Il 25 luglio 1942 era nato a Prea il quarto figlio di mia madre Margherita (Tina) al quale era stato dato il nome di Paolo in onore del fratello (Paulinot dei Giacurun) di mio nonno. La nascita del quarto figlio ha comportato il congedo per mio padre Luigi impegnato sul fronte francese come aiutante maggiore di una unità della Divisione Cosseria, che stava per essere trasferita in Russia. Così mio padre aveva ripreso a lavorare a Genova e veniva a trovarci a Prea ogni due o tre mesi.

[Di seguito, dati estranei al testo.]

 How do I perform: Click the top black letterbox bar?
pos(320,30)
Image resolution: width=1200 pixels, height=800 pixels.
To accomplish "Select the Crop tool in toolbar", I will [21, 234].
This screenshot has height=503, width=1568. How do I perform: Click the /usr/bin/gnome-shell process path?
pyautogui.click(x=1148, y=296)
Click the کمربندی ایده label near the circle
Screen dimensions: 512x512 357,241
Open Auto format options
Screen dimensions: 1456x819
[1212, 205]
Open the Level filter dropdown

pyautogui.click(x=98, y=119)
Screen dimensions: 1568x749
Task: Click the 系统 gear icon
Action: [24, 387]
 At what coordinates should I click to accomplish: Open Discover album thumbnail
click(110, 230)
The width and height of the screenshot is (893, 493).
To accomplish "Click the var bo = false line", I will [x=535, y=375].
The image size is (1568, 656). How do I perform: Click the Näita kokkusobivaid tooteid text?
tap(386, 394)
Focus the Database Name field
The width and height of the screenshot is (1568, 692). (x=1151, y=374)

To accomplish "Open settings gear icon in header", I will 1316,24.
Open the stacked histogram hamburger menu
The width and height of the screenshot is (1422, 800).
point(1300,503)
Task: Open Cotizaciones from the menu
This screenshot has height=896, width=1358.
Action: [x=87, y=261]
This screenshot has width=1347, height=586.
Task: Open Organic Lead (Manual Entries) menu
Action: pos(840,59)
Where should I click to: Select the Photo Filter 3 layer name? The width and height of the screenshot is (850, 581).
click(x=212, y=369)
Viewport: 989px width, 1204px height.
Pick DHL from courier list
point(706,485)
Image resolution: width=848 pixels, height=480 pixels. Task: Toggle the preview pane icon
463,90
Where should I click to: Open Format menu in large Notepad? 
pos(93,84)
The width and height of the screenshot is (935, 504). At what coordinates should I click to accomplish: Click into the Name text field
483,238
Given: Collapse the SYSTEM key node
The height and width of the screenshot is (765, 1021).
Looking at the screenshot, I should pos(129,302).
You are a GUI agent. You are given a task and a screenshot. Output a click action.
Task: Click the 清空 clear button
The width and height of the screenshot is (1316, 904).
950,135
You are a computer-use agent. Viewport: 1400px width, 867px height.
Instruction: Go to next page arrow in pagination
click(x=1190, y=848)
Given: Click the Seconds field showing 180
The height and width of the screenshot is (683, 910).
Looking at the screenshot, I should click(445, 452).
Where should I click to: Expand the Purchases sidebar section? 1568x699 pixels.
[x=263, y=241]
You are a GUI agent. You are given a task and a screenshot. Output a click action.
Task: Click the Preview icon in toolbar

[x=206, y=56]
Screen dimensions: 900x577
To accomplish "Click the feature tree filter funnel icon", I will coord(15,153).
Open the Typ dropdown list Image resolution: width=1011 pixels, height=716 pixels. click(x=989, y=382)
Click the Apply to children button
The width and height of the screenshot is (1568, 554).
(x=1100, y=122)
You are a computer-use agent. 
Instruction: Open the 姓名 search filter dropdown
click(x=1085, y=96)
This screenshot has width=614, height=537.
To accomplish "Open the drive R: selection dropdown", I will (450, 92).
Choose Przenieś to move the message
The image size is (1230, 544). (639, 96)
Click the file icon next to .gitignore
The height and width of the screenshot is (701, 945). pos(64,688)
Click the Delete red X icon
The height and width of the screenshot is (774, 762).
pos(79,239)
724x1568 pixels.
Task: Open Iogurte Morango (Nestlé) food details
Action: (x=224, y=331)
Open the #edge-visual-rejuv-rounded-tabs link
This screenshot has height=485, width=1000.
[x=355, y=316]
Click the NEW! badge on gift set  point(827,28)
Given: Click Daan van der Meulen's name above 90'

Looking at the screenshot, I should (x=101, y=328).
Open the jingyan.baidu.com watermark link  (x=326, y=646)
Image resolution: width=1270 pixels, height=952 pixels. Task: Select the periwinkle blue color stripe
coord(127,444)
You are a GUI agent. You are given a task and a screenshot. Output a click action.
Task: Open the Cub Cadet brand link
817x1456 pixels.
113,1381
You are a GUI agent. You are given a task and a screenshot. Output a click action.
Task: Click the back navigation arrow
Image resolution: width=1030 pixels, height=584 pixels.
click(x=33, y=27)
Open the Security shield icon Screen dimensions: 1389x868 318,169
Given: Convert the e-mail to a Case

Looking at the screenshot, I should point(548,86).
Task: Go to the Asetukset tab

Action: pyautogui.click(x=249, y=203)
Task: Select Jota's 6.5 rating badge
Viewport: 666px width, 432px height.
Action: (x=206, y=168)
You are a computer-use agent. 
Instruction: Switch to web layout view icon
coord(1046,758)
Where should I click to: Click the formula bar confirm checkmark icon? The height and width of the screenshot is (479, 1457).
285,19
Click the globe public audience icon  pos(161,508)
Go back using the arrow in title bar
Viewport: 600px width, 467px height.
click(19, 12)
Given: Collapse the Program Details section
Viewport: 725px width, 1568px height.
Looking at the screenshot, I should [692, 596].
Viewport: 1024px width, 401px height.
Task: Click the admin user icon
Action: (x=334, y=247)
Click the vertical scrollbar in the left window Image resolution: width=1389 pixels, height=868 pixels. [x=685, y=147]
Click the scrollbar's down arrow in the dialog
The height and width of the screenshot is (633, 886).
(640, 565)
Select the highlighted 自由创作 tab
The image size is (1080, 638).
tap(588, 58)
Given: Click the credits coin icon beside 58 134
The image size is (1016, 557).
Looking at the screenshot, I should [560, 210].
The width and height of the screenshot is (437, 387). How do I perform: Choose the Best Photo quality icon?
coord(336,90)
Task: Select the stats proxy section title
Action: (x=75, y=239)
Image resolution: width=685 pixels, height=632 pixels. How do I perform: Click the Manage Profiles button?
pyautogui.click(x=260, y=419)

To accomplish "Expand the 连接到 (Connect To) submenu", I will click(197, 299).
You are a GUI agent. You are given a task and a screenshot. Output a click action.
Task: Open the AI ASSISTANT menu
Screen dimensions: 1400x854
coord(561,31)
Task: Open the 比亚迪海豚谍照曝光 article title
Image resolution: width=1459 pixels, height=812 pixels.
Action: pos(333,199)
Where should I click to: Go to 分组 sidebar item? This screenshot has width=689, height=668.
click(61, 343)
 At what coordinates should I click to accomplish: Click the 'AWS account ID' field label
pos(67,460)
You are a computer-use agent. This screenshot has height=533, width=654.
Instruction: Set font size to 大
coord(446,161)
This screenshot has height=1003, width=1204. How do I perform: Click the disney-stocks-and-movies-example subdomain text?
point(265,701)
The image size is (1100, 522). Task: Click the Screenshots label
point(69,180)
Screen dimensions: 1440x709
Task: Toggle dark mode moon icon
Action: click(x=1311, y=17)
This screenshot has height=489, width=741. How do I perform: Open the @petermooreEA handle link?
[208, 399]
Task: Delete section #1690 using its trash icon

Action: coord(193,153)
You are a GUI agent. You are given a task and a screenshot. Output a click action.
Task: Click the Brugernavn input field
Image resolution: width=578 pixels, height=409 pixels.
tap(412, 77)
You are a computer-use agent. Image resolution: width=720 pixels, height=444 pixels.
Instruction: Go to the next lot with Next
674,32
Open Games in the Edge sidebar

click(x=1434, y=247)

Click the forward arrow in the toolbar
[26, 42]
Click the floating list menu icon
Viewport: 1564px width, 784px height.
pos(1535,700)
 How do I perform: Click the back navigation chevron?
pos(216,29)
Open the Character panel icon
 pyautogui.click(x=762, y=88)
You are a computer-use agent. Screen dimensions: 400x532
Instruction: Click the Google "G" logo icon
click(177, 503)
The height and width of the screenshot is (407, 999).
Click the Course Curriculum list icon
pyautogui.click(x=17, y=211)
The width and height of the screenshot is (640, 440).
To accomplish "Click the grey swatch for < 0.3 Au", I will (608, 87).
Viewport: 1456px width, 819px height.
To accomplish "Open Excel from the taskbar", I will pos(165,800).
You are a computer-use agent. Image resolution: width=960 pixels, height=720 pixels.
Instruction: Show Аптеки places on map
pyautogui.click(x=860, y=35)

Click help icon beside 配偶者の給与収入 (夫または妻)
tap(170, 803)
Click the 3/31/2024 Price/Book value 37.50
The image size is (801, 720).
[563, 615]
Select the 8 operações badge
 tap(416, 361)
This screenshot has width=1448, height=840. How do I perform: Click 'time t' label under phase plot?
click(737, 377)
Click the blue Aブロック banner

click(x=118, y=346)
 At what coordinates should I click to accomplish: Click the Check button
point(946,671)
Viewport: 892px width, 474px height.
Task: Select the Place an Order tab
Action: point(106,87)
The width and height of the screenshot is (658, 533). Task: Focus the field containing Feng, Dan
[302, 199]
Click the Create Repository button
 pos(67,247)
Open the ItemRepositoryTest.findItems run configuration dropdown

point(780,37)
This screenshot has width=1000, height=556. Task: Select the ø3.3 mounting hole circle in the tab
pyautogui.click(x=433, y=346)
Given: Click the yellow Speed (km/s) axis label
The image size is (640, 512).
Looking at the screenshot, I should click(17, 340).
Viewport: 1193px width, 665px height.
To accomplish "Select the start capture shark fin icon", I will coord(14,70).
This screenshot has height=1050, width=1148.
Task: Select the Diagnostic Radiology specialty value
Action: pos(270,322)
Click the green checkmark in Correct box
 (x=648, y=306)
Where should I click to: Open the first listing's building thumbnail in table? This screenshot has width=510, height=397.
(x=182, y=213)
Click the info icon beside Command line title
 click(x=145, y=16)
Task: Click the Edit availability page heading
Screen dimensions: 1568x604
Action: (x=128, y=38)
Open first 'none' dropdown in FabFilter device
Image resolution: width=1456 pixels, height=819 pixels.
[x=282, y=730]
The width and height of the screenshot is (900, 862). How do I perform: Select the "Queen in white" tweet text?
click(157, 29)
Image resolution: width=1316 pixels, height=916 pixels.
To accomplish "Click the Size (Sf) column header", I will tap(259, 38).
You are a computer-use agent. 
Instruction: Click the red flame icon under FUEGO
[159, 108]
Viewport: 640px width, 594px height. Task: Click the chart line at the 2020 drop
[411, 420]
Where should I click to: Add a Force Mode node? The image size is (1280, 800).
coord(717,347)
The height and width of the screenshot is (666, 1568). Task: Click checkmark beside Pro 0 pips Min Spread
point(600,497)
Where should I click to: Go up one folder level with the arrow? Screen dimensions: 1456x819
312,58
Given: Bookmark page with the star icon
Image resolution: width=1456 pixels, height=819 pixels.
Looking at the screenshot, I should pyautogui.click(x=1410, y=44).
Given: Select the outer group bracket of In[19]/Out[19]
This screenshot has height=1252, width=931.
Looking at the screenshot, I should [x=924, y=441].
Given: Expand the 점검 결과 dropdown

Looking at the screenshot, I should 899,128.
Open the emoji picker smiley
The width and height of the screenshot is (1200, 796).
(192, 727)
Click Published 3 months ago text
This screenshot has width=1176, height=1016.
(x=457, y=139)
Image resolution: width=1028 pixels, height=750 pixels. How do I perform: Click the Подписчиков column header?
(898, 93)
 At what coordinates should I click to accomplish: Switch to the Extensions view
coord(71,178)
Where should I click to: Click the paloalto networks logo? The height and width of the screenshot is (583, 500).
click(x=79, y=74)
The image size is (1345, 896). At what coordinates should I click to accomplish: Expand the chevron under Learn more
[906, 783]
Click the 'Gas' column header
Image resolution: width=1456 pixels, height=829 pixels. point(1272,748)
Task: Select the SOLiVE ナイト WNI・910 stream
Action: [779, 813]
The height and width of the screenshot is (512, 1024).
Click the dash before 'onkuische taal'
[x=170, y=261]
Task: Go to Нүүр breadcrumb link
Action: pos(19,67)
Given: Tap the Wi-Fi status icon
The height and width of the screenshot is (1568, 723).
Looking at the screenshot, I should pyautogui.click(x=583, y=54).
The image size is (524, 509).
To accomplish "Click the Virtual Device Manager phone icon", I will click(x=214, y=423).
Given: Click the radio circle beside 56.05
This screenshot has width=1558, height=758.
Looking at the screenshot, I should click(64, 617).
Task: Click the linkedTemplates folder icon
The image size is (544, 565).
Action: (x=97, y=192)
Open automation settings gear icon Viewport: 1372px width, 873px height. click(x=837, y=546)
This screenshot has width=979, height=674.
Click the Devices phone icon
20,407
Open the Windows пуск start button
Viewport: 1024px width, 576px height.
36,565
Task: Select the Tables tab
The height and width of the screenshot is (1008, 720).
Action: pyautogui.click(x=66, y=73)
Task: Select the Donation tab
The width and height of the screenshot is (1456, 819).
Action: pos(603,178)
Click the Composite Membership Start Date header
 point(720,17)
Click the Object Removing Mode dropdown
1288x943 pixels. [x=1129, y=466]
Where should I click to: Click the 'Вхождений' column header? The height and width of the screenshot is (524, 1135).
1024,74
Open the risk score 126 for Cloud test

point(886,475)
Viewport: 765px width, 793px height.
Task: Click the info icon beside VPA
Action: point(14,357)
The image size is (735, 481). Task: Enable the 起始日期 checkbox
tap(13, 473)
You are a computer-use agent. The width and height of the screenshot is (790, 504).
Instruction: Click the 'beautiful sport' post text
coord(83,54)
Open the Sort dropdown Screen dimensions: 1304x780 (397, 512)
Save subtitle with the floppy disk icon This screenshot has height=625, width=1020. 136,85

Nella borgata dell’alta Valle Ellero, nel settembre del ’43 erano arrivati due ebrei austriaci provenienti dalla Francia. In un primo tempo avevano abitato nella casa dove alloggiava anche il maestro Mondino, poi si erano trasferiti a casa nostra. Avevano documenti falsi e facevano riferimento al parroco di Beinette.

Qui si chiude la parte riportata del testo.